With the images left out, print every entry that follows exactly.

++++ Given records ++++

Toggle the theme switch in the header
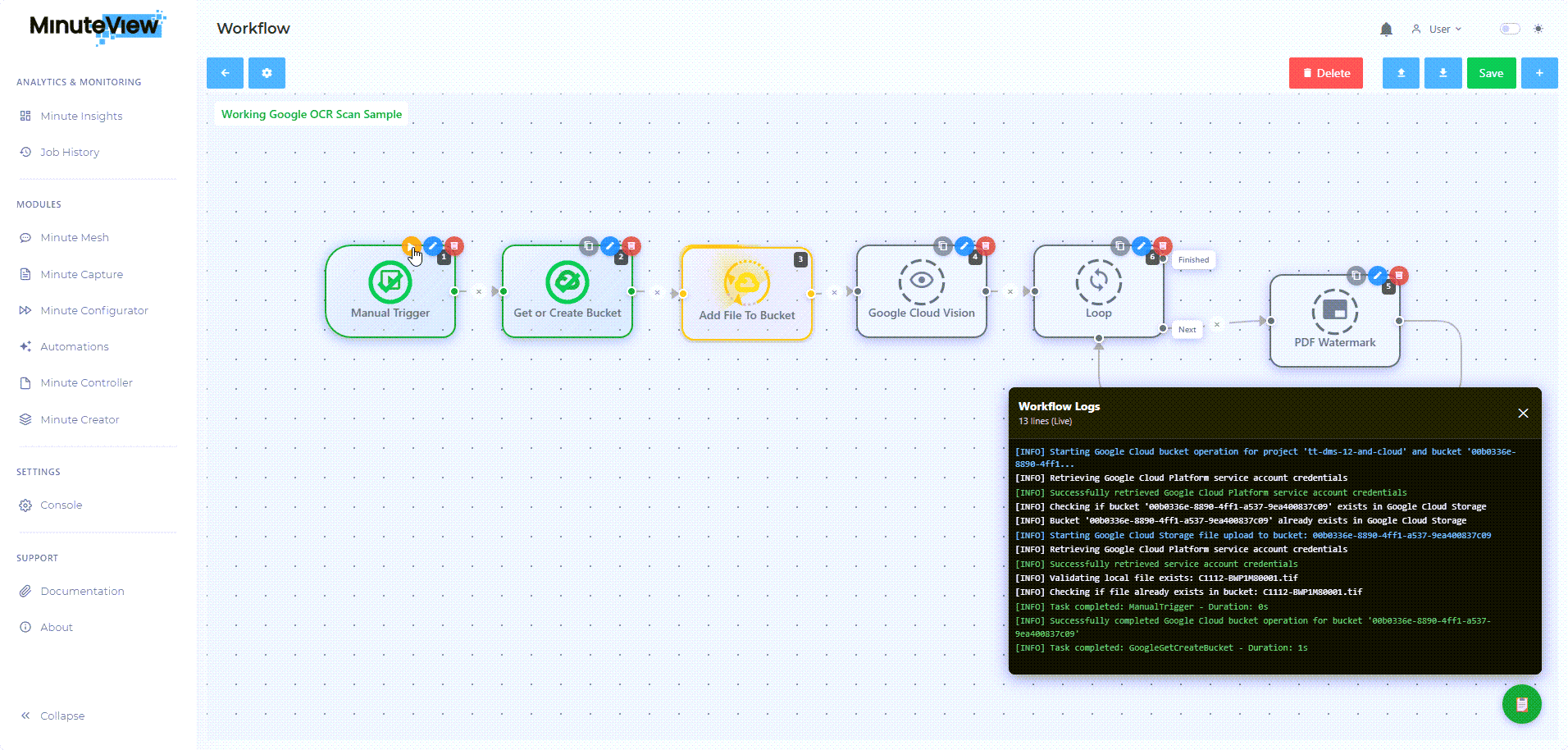1568x750 pixels. 1509,28
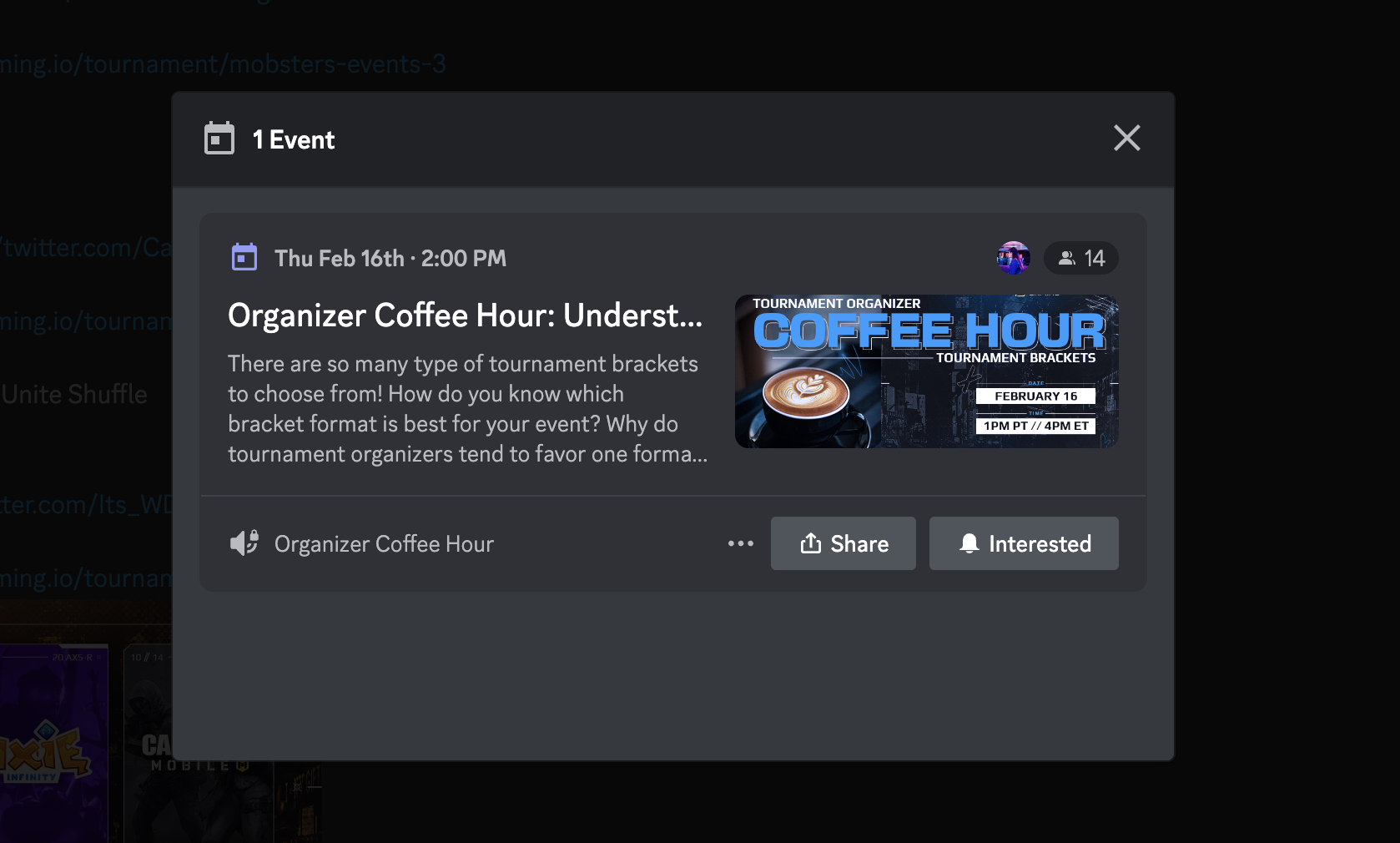Click the bell icon inside the Interested button
This screenshot has width=1400, height=843.
coord(969,543)
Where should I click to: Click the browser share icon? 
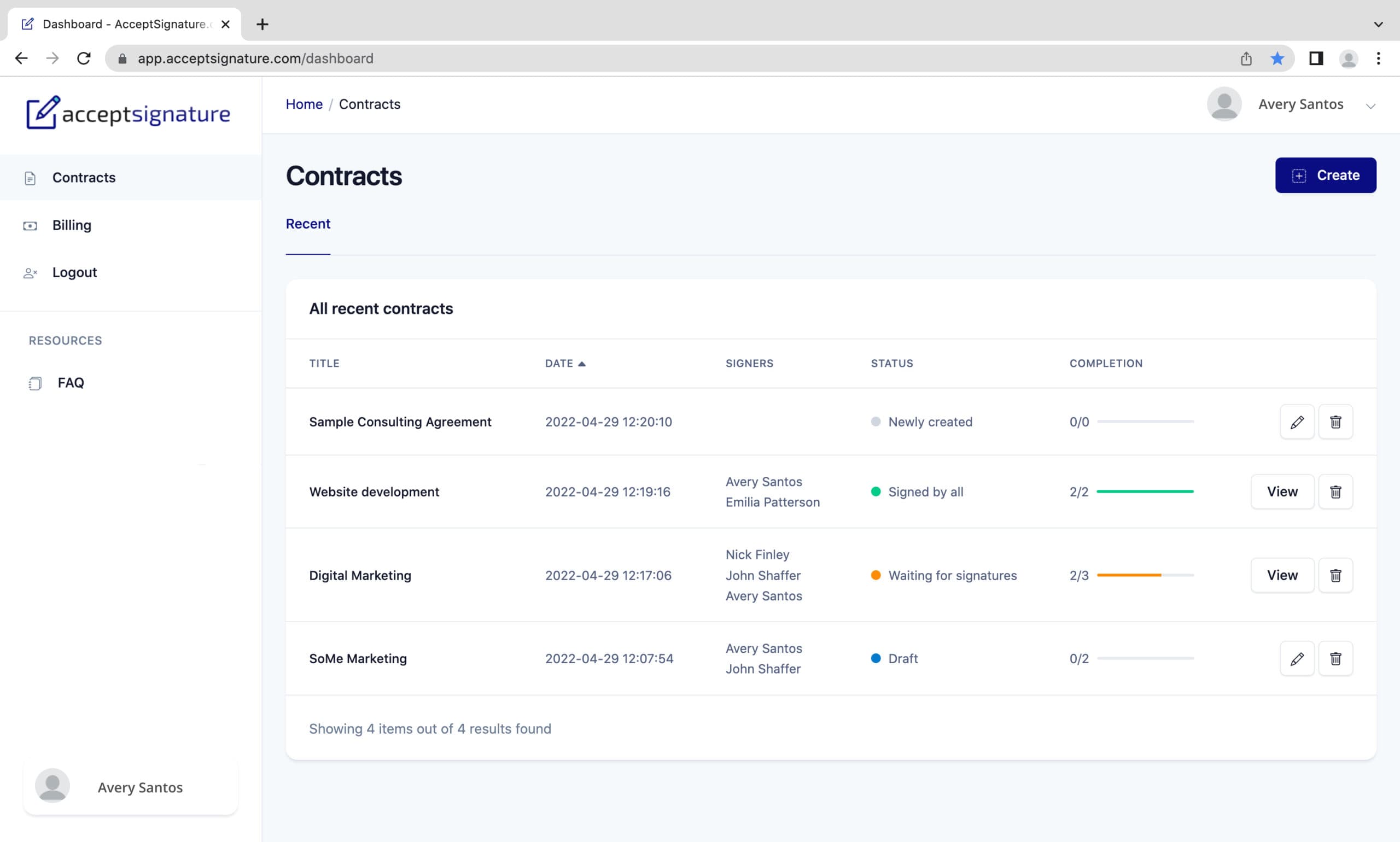(x=1246, y=59)
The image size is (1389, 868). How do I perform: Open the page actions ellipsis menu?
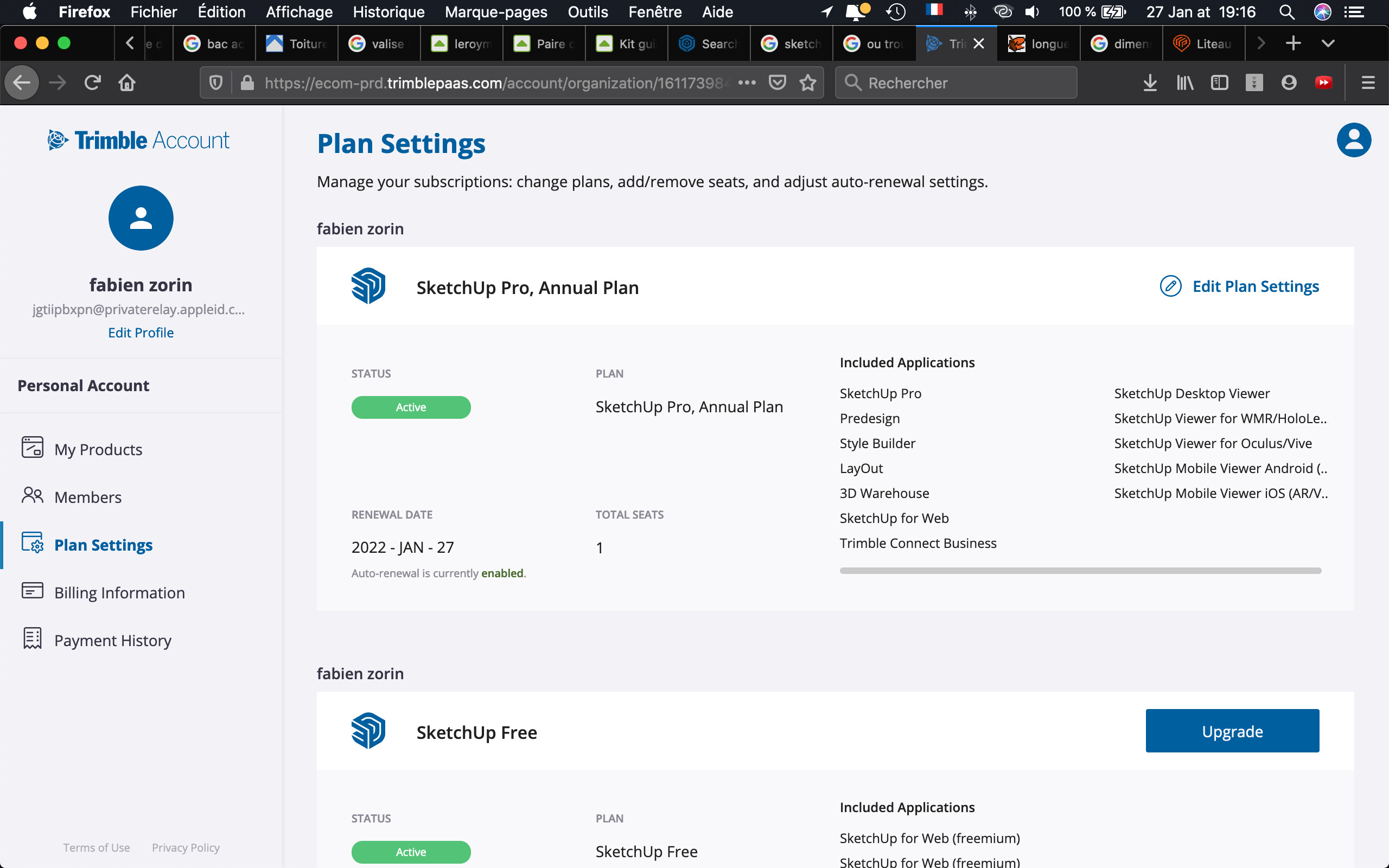[x=747, y=82]
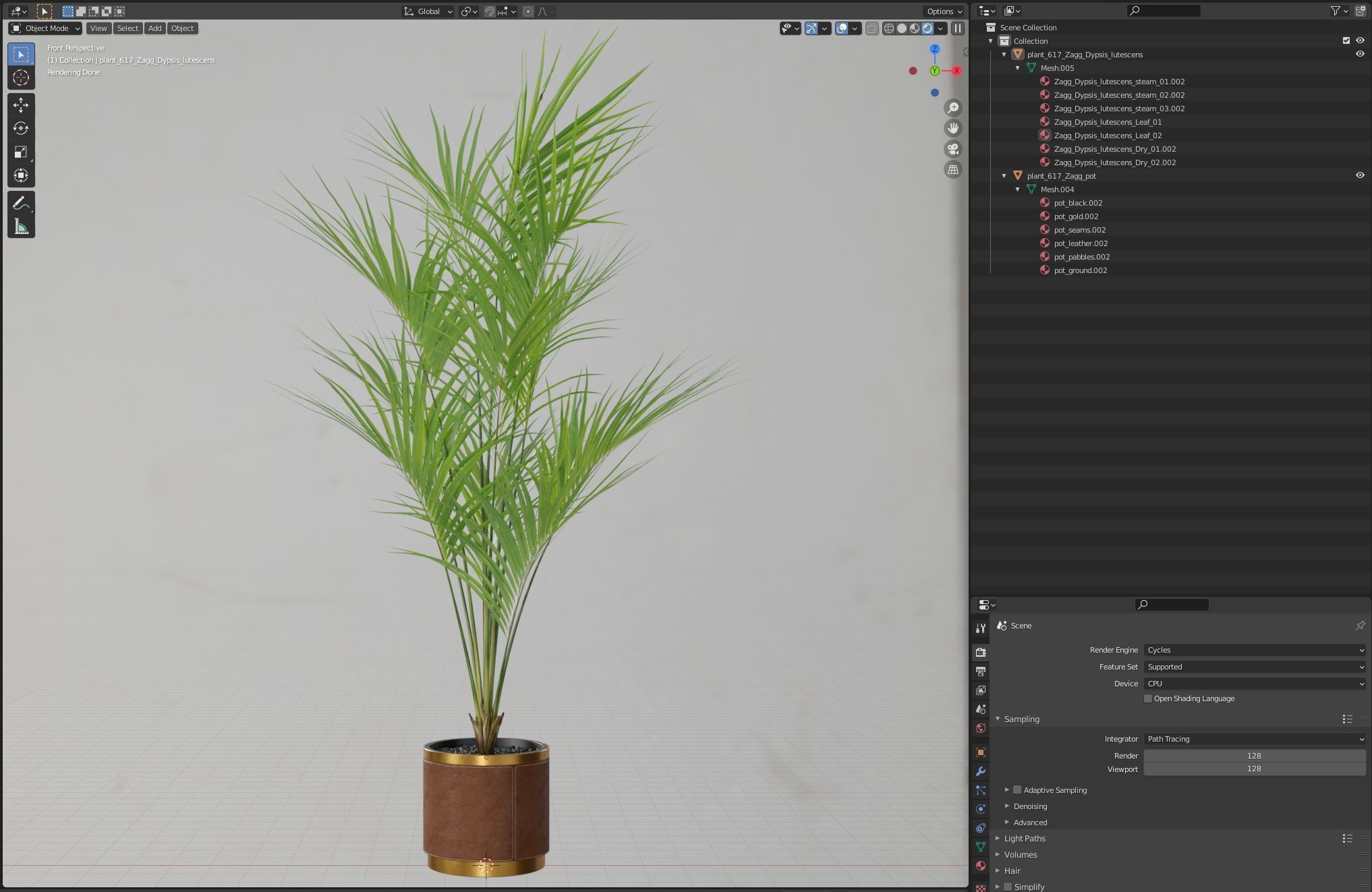Toggle camera view icon
1372x892 pixels.
tap(953, 149)
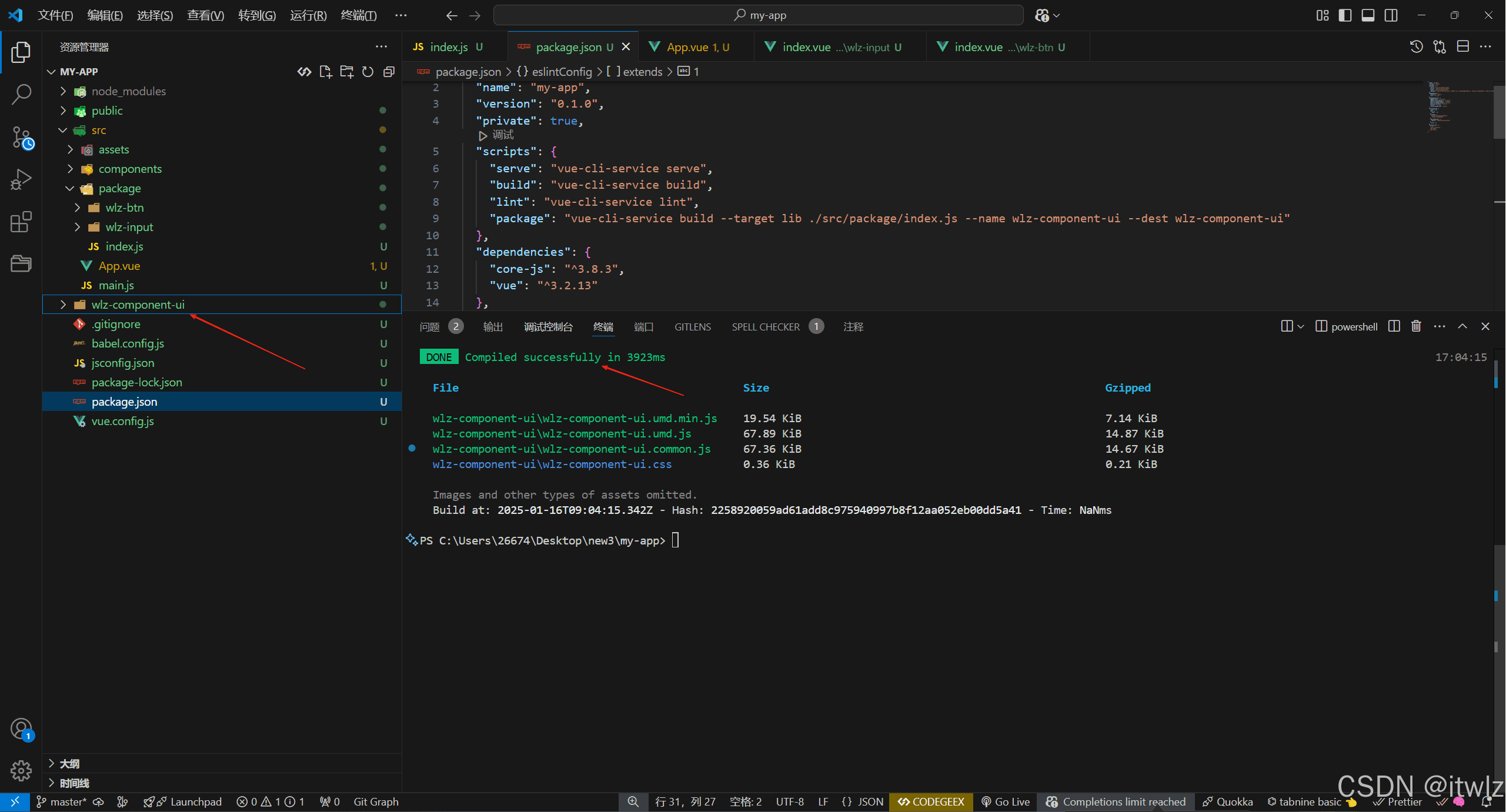Refresh the explorer file tree
The height and width of the screenshot is (812, 1506).
[x=368, y=72]
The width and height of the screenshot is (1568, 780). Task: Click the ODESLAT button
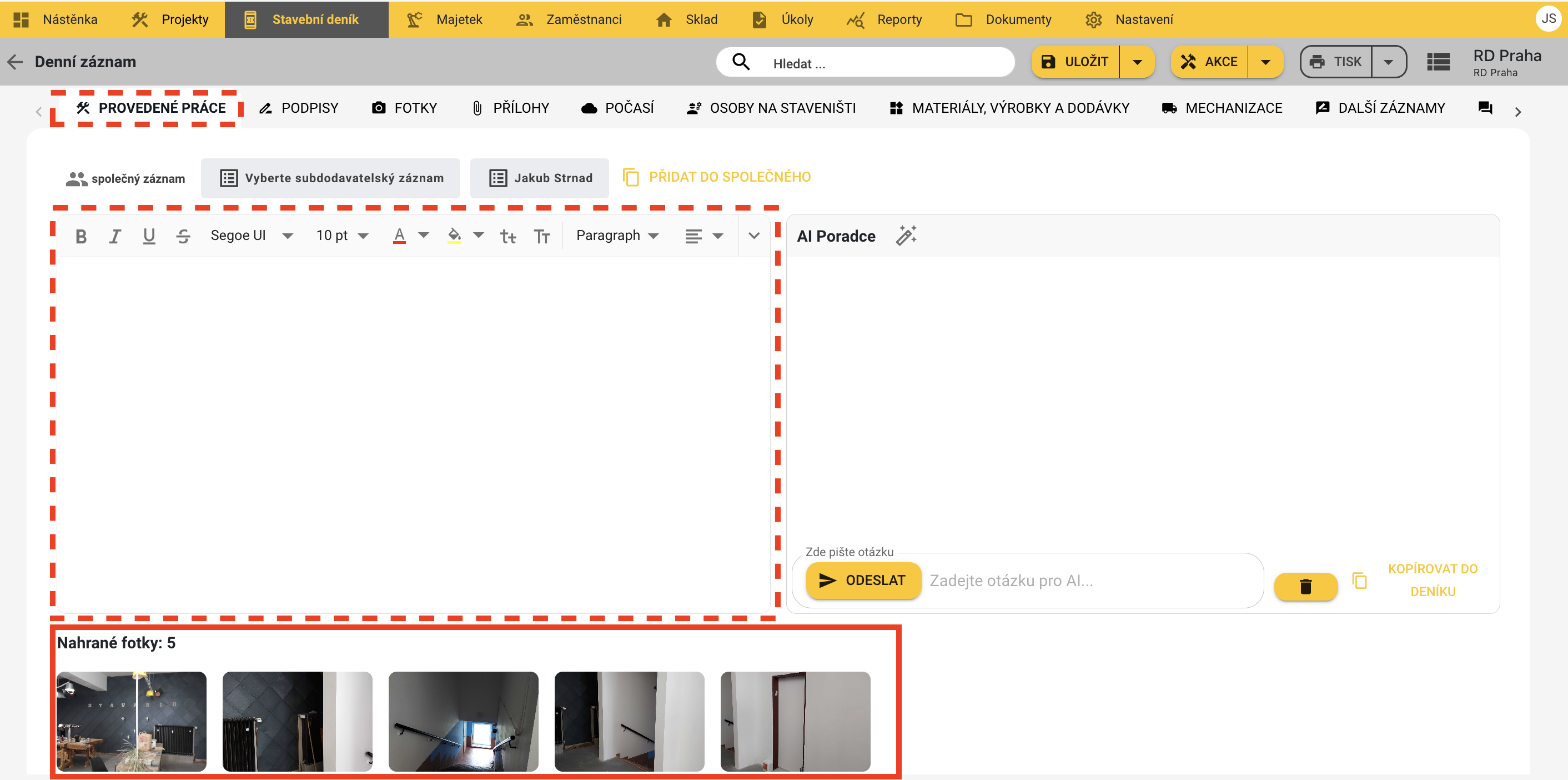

++++

# Exercise result:
Toggle the theme switch in the header
1568x750 pixels. 1509,28
Click the bell icon inside the Interested button
This screenshot has width=1400, height=843.
coord(969,543)
Where should I click to: Click the browser share icon? 
(x=1246, y=59)
The image size is (1389, 868). How do I perform: Open the page actions ellipsis menu?
[x=747, y=82]
Toggle camera view icon
1372x892 pixels.
tap(953, 149)
Refresh the explorer file tree
The height and width of the screenshot is (812, 1506).
[x=368, y=72]
The width and height of the screenshot is (1568, 780). Task: Click the ODESLAT button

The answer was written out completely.